— Exercise aim —
Copy the listing below line for line, starting at its first line and ending with the line that has "The width and height of the screenshot is (1782, 1002)." in it. Add nothing.

— Input data —
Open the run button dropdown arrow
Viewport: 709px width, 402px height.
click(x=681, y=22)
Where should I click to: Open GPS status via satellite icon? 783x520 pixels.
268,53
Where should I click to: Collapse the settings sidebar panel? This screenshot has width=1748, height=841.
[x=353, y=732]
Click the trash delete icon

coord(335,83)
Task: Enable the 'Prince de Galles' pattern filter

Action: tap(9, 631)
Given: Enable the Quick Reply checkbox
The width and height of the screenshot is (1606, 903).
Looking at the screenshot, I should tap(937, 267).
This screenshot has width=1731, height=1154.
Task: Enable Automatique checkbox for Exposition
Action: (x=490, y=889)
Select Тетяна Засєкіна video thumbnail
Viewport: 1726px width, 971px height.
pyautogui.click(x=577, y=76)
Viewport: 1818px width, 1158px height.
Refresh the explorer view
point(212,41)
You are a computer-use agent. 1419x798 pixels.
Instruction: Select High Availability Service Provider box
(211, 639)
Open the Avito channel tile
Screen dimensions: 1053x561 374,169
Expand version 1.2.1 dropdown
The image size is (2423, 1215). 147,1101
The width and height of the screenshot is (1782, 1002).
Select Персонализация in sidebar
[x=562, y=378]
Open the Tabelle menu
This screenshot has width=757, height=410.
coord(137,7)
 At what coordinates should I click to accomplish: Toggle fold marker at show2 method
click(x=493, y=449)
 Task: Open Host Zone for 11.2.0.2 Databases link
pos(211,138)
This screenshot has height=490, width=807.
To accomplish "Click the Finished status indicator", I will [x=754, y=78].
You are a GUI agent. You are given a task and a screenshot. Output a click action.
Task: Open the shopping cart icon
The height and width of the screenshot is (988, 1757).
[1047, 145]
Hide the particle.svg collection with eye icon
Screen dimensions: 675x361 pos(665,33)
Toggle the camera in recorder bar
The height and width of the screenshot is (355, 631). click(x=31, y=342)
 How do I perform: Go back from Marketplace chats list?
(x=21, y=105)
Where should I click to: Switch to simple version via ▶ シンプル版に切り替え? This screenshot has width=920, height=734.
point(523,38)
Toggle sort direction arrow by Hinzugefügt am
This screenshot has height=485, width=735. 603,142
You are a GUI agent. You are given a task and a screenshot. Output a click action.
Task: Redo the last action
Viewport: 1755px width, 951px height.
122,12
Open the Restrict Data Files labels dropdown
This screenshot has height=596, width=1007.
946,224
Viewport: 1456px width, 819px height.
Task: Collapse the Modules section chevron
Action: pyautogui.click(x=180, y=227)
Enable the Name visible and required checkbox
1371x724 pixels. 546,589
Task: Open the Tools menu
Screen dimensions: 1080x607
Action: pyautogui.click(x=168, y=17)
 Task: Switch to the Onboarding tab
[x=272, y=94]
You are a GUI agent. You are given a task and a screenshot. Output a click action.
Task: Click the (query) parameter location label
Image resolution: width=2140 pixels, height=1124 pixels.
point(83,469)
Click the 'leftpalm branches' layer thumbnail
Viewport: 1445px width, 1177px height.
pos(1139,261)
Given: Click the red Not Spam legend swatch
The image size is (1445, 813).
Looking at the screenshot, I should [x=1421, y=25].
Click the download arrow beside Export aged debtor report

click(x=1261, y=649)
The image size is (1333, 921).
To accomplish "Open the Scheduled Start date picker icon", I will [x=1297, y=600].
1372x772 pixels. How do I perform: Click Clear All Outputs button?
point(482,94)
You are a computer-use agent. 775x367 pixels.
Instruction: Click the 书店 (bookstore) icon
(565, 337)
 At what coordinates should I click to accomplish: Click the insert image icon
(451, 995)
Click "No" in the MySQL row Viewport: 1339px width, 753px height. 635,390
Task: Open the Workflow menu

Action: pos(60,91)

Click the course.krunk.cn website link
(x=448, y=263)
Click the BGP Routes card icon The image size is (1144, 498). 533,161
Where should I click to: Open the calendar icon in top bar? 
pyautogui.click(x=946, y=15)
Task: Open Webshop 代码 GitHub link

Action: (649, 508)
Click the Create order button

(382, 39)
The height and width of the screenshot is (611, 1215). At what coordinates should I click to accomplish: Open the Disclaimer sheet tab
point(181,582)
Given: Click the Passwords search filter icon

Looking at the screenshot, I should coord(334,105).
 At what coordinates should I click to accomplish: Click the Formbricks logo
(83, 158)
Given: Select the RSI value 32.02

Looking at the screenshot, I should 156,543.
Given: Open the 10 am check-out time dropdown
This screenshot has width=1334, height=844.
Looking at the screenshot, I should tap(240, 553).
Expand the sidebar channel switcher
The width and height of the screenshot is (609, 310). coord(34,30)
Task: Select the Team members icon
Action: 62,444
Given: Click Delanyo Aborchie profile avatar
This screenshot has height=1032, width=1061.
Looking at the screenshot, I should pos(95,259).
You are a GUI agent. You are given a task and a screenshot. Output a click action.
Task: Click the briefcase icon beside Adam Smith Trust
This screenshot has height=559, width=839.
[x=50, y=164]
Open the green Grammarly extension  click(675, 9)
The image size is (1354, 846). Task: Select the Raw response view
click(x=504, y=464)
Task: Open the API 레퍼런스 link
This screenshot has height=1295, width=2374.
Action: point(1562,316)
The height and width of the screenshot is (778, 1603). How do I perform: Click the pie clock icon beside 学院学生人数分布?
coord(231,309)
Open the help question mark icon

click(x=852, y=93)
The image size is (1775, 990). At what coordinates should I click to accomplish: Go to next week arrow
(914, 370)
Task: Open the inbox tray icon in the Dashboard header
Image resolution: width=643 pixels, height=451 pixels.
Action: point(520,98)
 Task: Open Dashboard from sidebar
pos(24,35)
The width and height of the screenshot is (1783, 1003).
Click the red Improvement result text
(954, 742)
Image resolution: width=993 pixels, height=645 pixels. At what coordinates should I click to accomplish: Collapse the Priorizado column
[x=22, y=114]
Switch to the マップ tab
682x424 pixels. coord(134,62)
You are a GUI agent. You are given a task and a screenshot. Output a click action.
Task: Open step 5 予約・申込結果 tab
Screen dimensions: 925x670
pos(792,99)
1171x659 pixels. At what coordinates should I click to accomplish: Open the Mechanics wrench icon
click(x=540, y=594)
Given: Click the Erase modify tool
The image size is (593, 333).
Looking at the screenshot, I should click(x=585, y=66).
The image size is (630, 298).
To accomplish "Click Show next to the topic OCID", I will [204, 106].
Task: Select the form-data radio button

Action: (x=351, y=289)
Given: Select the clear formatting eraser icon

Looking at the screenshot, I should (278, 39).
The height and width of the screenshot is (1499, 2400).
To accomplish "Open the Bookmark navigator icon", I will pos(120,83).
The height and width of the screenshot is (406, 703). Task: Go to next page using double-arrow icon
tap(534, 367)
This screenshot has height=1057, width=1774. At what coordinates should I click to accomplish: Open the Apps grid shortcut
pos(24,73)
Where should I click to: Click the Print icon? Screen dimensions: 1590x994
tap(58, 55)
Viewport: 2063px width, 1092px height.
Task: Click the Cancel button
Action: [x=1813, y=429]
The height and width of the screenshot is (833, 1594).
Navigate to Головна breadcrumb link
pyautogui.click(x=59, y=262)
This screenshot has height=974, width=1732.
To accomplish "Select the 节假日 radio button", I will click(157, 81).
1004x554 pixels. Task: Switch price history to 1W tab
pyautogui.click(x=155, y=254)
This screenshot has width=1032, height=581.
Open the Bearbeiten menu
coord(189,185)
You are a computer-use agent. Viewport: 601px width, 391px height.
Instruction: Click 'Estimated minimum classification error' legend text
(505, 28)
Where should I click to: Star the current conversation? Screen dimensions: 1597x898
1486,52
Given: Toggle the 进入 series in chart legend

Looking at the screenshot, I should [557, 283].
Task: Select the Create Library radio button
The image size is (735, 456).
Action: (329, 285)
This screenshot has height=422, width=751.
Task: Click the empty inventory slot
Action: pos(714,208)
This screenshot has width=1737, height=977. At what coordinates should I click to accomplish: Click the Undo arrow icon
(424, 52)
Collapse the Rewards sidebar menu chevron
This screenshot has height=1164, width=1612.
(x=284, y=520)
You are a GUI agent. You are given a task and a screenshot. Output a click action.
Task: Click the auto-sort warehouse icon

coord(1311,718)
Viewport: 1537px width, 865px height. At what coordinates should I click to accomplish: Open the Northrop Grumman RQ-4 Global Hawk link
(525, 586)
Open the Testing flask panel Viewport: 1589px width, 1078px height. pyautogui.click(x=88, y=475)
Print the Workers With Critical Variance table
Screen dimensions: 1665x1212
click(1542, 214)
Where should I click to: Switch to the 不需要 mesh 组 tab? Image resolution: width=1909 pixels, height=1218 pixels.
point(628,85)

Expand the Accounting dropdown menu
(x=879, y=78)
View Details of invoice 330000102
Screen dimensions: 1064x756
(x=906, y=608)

— Exercise output —
Open the run button dropdown arrow
Viewport: 709px width, 402px height.
click(x=681, y=22)
Where should I click to: Open GPS status via satellite icon? 783x520 pixels.
268,53
Where should I click to: Collapse the settings sidebar panel? This screenshot has width=1748, height=841.
[x=353, y=732]
Click the trash delete icon

coord(335,83)
Task: Enable the 'Prince de Galles' pattern filter

Action: tap(9, 631)
Given: Enable the Quick Reply checkbox
The width and height of the screenshot is (1606, 903).
Looking at the screenshot, I should tap(937, 267).
This screenshot has width=1731, height=1154.
Task: Enable Automatique checkbox for Exposition
Action: (x=490, y=889)
Select Тетяна Засєкіна video thumbnail
Viewport: 1726px width, 971px height.
pyautogui.click(x=577, y=76)
Viewport: 1818px width, 1158px height.
Refresh the explorer view
point(212,41)
You are a computer-use agent. 1419x798 pixels.
Instruction: Select High Availability Service Provider box
(211, 639)
Open the Avito channel tile
Screen dimensions: 1053x561 374,169
Expand version 1.2.1 dropdown
The image size is (2423, 1215). 147,1101
The width and height of the screenshot is (1782, 1002).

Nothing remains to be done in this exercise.